Hardware tools aid engineers in design verification

Hardware acceleration, emulation, and prototyping: How can they help you improve quality and shorten the schedule?

By Gabe Moretti, Technical Editor -- EDN, 8/30/2001

AT A GLANCE
  • You can use accelerators for front-end simulation and emulators for back-end verification.
  • Products that perform both functions ease the burden for designers.
  • Prototyping can be an efficient methodology for platform-based design.
Sidebars:
RTL prototyping: an alternative for real-time system verification

Recently, the design-verification crisis has been a hot topic of discussion among engineers. Various research organizations, including Dataquest and Collett International, estimate that design verification requires 50 to 70% of product-development resources. Given that designs are continuously getting larger and more complex, you may conclude that the design-verification problem is new and a direct consequence of SOC (system-on-chip) development. In fact, design verification has been a costly and time-consuming part of every project for a long time; the problem has become more serious in the last three years. Even before the availability of ASICs, engineers built prototype boards to test their designs and to allow software engineers to develop required codes. These boards took time to build and maintain, which significantly impacted project schedules and budgets. Semiconductor vendors have always spent a significant amount of money developing special-purpose software to aid in the development of each microprocessor and microcontroller.
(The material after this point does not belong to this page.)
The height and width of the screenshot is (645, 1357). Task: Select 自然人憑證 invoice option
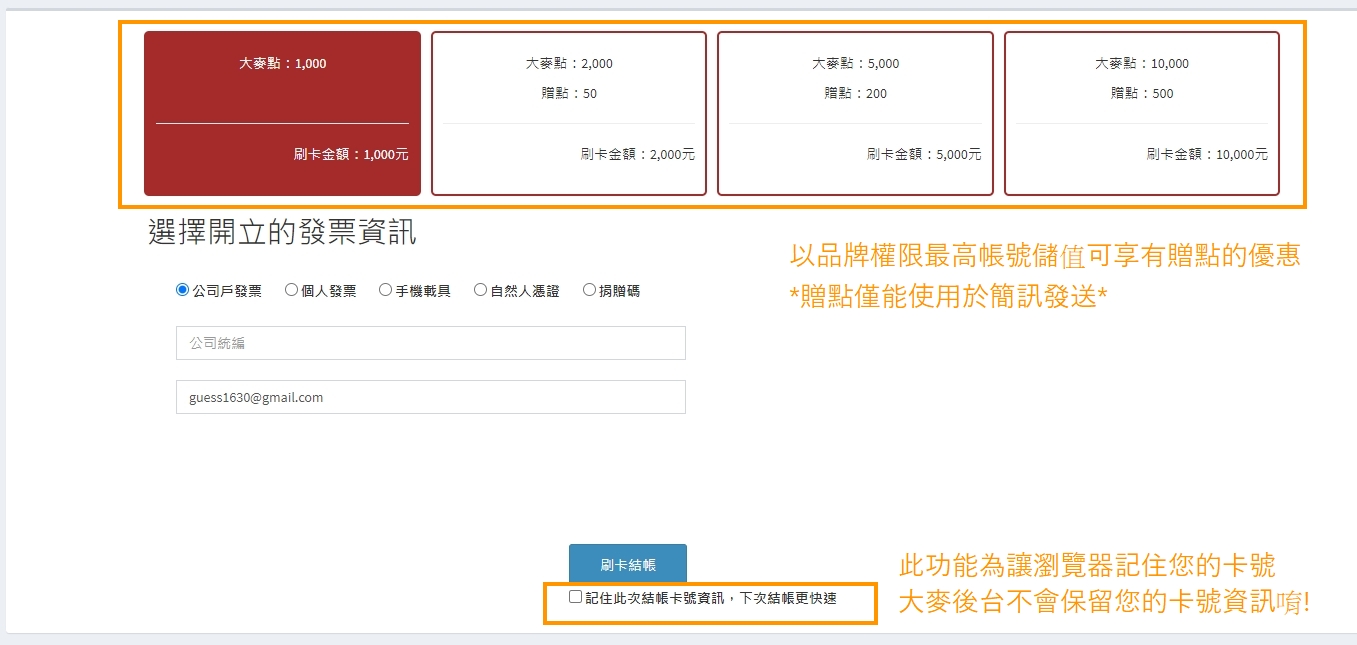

In the '70s, they often developed prototype systems consisting of a number of pc boards to allow the development and test of firmware and operating systems. Hardware accelerators designed to speed simulation have been available for almost 20 years, and emulators have been available for more than a decade. The idea of finding a way to accelerate the design-verification cycle is not a consequence of SOC designs. Yet, the higher degree of complexity provides more opportunities for errors; thus, a greater number of cases that need to be checked and the existence of more bugs that need repair complicate the design-verification task.

Hardware accelerators, emulators, and prototyping systems aid designers in functional verification, or front end; circuit verification, or back end; software and hardware integration; and application-software development.

Accelerators

Until the middle of 1999, designers used hardware accelerators for both front- and back-end design verification, because gate delays constituted the primary timing elements in a chip. Therefore, a gate model was an accurate representation of the actual device. A traditional hardware accelerator uses synthesis technology to map the RTL description of a circuit into a set of gate-level primitives. You can instantiate the resulting circuit in one or more FPGAs. The accelerator can typically execute the simulation of an RTL netlist 50 to 100 times faster than a software simulator. In a typical environment, an accelerator is connected to a workstation that runs the behavioral testbench and any other behavioral code associated with the design, and the synthesizable netlist of the device under test executes in the accelerator. Because two separate hardware systems execute the system simulation, you need synchronization at every clock cycle, which significantly slows the overall simulation. Therefore, the actual improvement in verification speed is a factor of only four or five.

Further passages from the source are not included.